Providers, especially safety-net hospitals, have been sharply critical (here is one example and here is another), saying the proposal, if finalized, would decimate funding, generate a lot of red tape, insert uncertainty in the Medicaid funding process and ultimately force states to make draconian decisions.
In a Feb. 12 blog post, CMS Administrator Seema Verma wrote that the proposal, if finalized, would protect taxpayers by ensuring that states don’t artificially inflate the matching amounts of Medicaid money they receive from the federal government by increasing the state share through dubious funding mechanisms. “In essence, states can’t raise tax revenue only from the providers who will benefit from additional Medicaid payments, and a tax generally must be evenly applied to all similarly situated providers,” Verma wrote.
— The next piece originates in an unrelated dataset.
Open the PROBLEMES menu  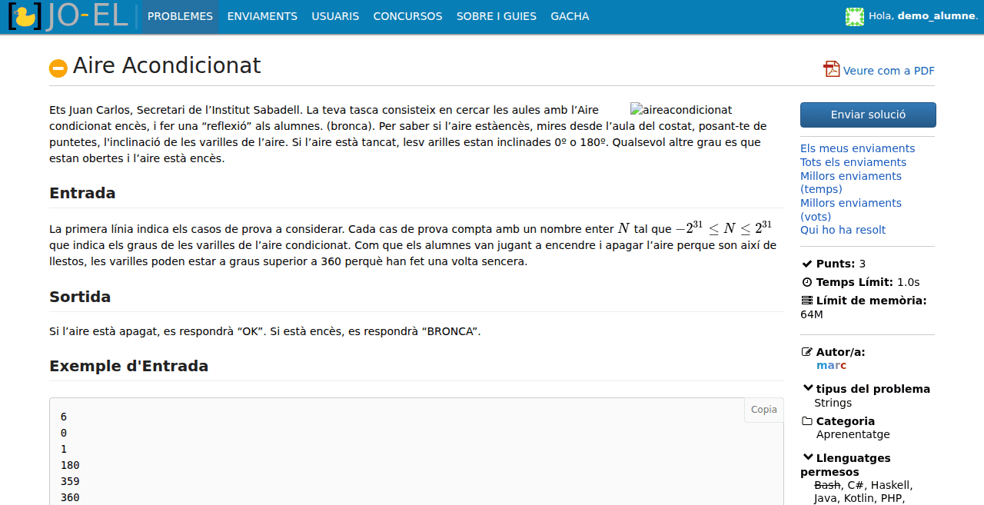180,16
Generally, hospitals, physicians and other healthcare providers receive Medicaid reimbursements beyond what they are paid for delivering services to patients covered by the program. Some receive additional disproportionate share funds (DSH) for serving large numbers of low-income patients to counterbalance uncompensated care.
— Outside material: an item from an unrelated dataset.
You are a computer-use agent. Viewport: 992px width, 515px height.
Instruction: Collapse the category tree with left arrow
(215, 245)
And some receive what are known as non-DSH supplemental funds to, among other things, help equalize the difference between Medicaid rates and Medicare rates. States have raised these non-DSH supplemental funds in myriad ways; CMS is raising questions about the legitimacy of these funding strategies.
The so-called MFAR could lead to dramatic reductions in state and federal Medicaid funding in some states, which is raising the alarm. The proposed rule also calls for more frequent reviews of some funding decisions, which states and provider associations say would lead to more uncertainty, difficulties planning and ultimately losses in coverage and care.
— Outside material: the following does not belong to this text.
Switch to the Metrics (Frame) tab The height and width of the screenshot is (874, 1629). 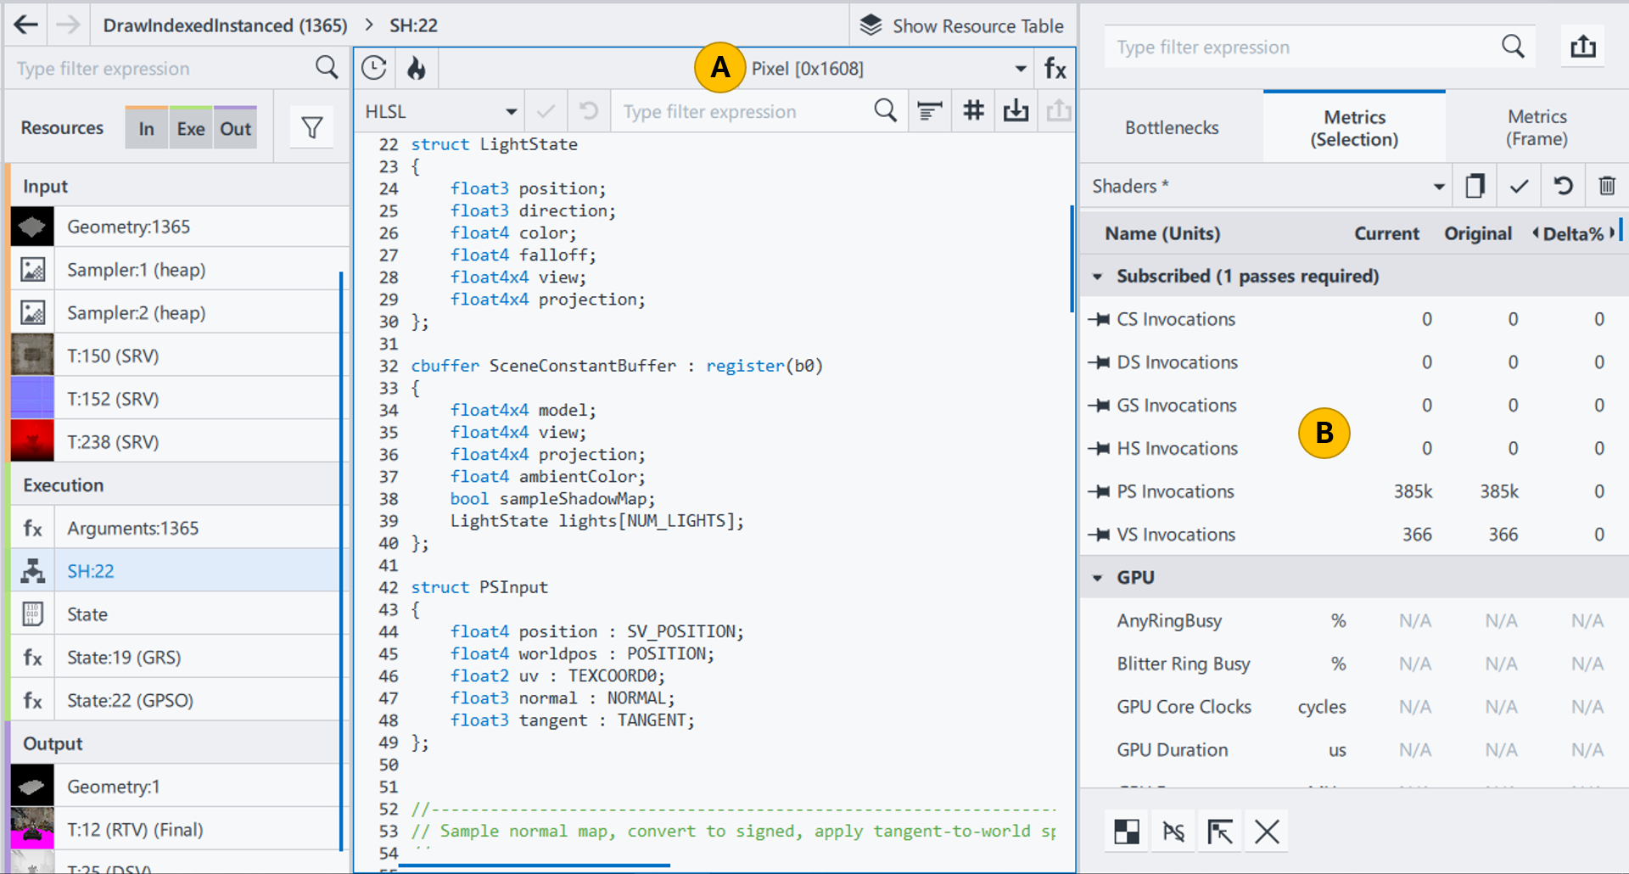[1537, 127]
The proposal also would significantly increase the reporting requirements on what providers are paid in upper payment limits (UPLs). Providers that receive waivers from certain provider taxes, such as long-term care facilities, also expressed concern about how the rules would disrupt their funding.
HRI impact analysis
A common observation cited by the proposal’s critics is its lack of analysis of its impact on state budgets, the federal budget and providers. In the proposal, CMS acknowledges that it lacks sufficient data on non-DSH supplemental payments; this dearth of information has been lamented by the Senate Finance Committee, the GAO and the Medicaid and CHIP Payment and Access Commission (MACPAC). Critics have said the administration should not act without data, especially with coverage for millions on the line.
A typical example is a comment letter from Florida’s health administration saying it supports the administration’s efforts to improve transparency and accountability. “However, it is abundantly clear that CMS has not sufficiently assessed the substantial consequences this proposed rule would have on both the providers serving and the recipients relying on Medicaid program services that would be impacted by a myriad of the draft provisions,” the Florida administrators wrote in Jan. 31 comments on the proposed rule. “It is clear that the impact will be immediate and crippling.”
The National Association of Medicaid Directors urged CMS to withdraw the proposal, arguing that the rule would give the agency new “leeway to make subjective decisions on what constitutes a permissible state financing mechanism or supplemental payment program. This subjectivity creates uncertainty for states, both in terms of what current programs would remain allowable and what future programs would be approved by CMS,” the association wrote.
The American Hospital Association (AHA) wrote that the proposal, if enacted, would “cripple” state Medicaid program financing with “catastrophic” effects in some states. Under the guise of greater transparency, CMS, the AHA wrote, “introduces vague standards for determining compliance that are unenforceable and inconsistent with CMS’s statutory authority.” AHA estimates that funding could shrink by 5.8% to 7.6% a year, with hospitals absorbing funding reductions of $23 billion to $31 billion a year, or 12.8% to 16.9% of total hospital program payments.